*** STUDY MATERIAL Section Begins ***
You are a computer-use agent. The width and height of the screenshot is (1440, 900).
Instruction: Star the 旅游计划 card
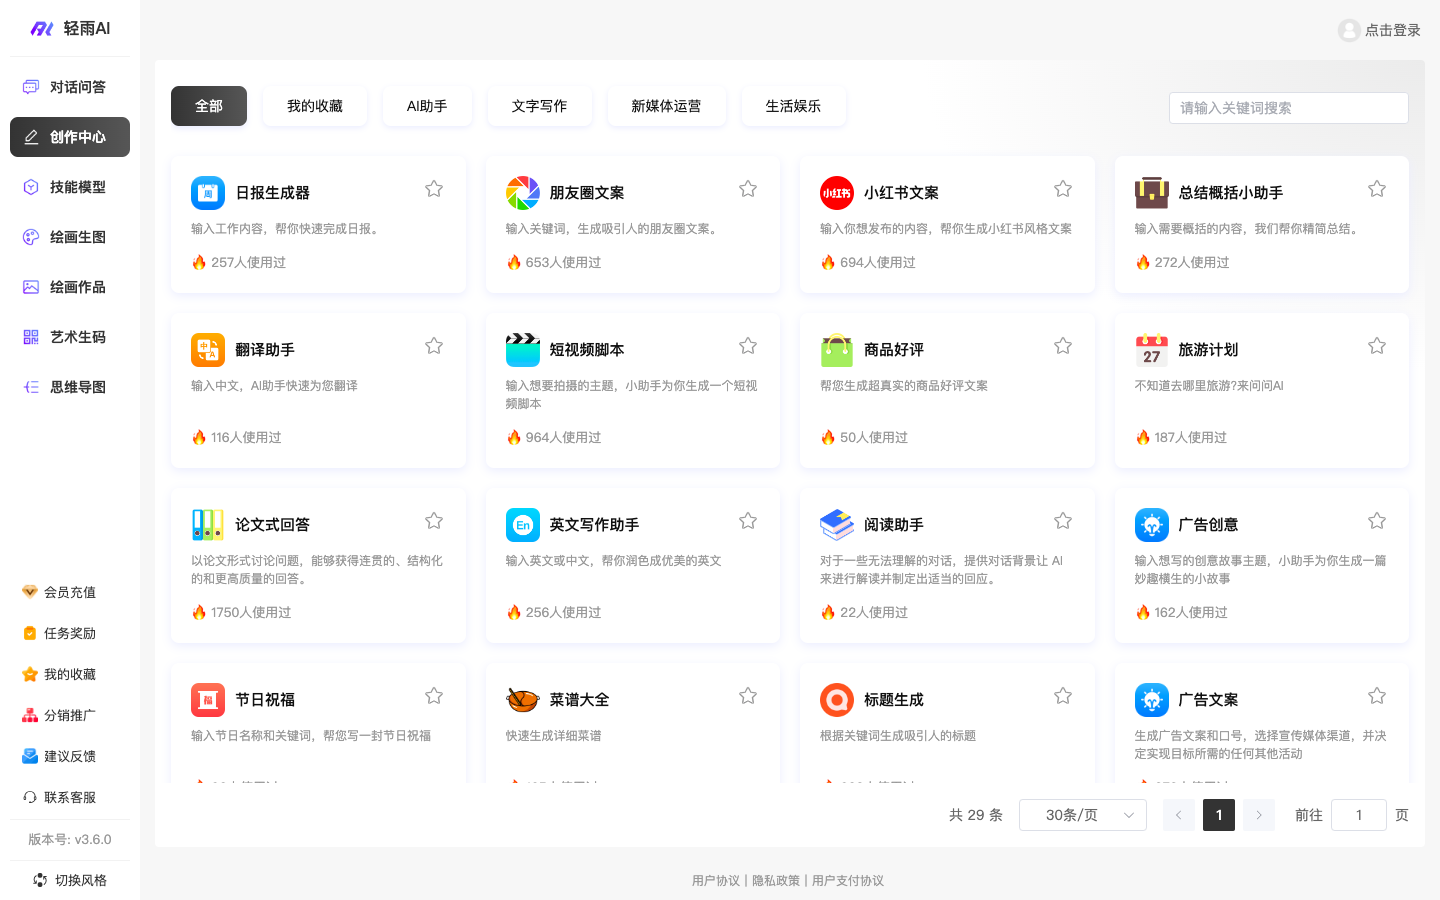click(1376, 345)
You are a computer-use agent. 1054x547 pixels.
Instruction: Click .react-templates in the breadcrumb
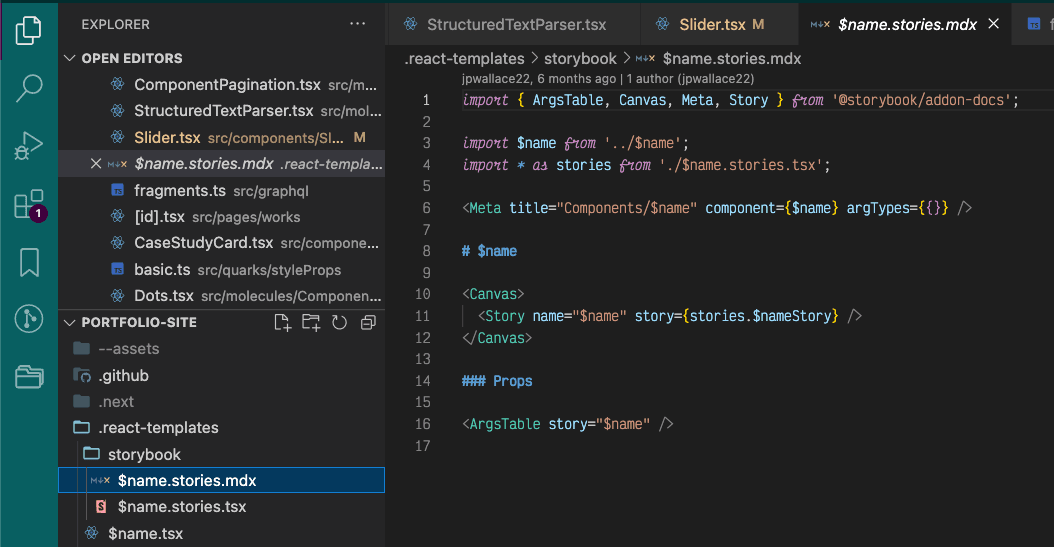click(464, 59)
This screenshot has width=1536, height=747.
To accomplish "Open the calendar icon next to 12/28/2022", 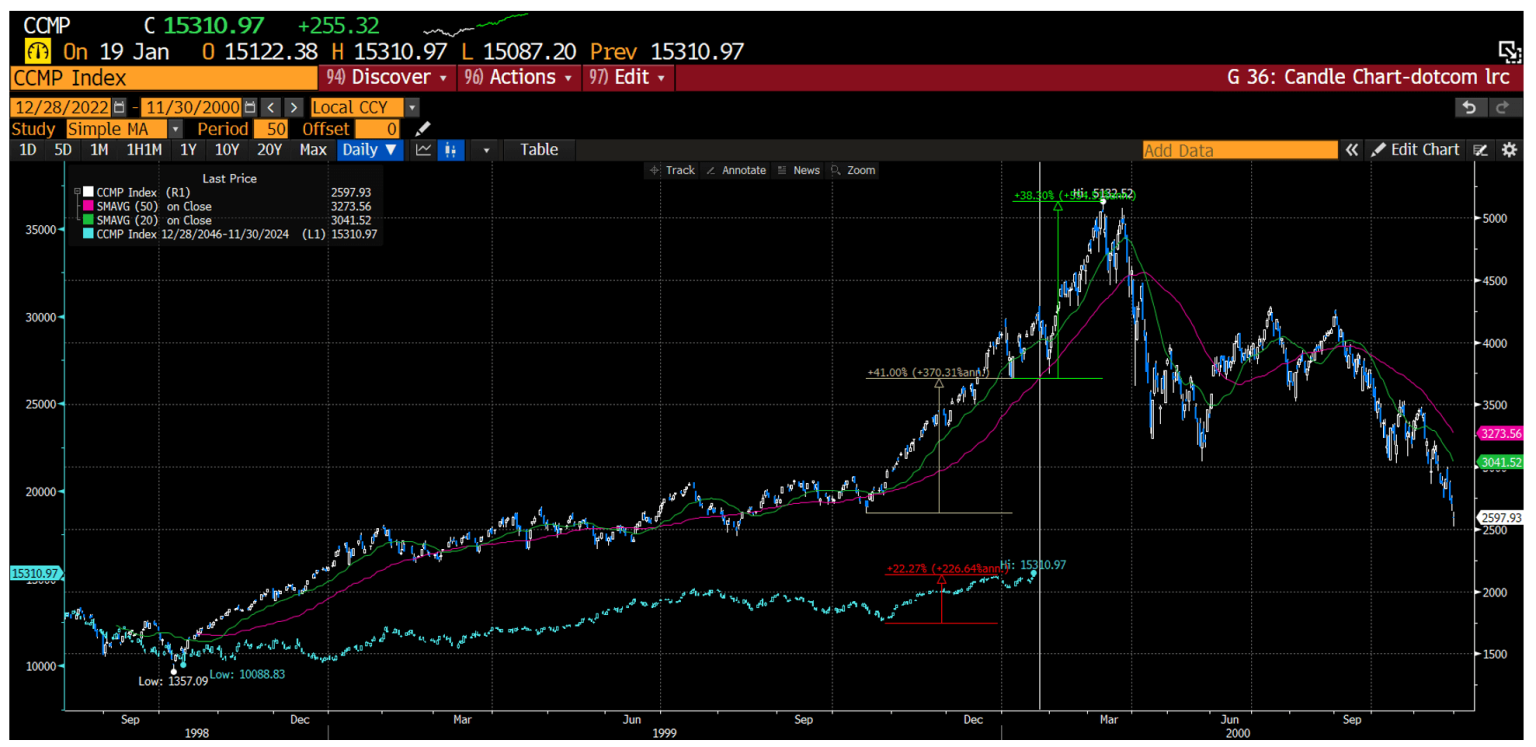I will [x=118, y=107].
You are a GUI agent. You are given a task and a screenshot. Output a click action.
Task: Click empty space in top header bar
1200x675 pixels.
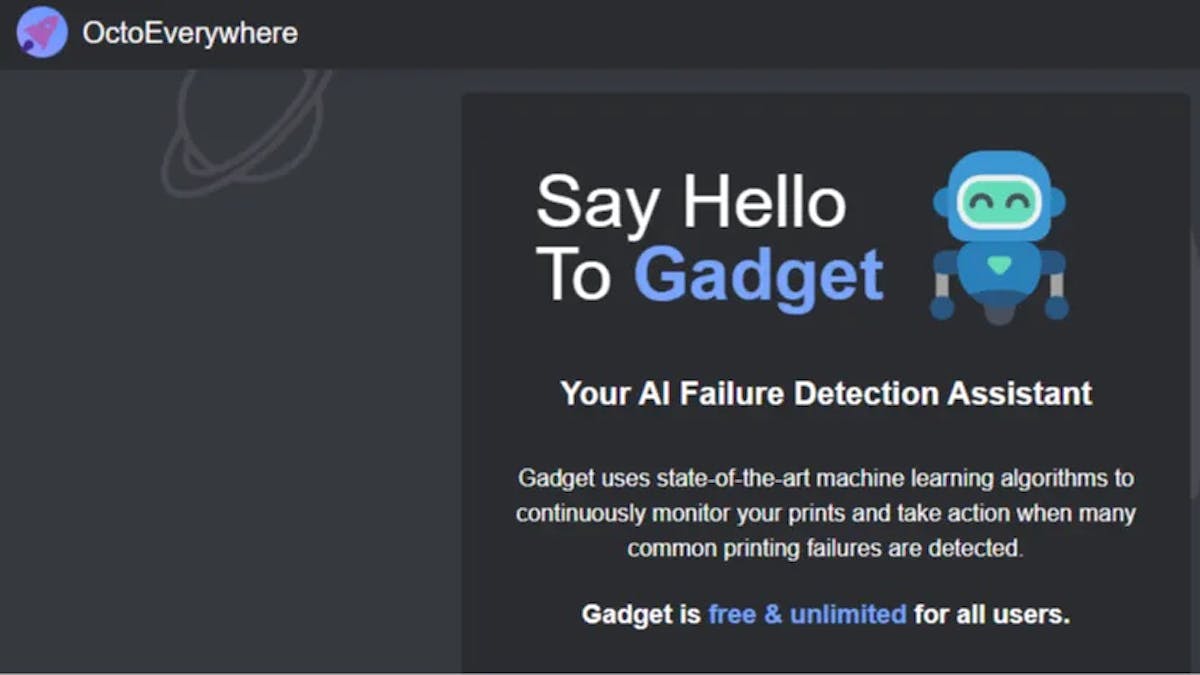tap(700, 33)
*** STUDY MATERIAL Section Ends ***
__EXERCISE BRIEF__
Copy out, without any pictures, the lines of the records above from the one containing "Task: Click empty space in top header bar" through the final line, both ends included.

__YOUR SOLUTION__
Task: Click empty space in top header bar
1200x675 pixels.
tap(700, 33)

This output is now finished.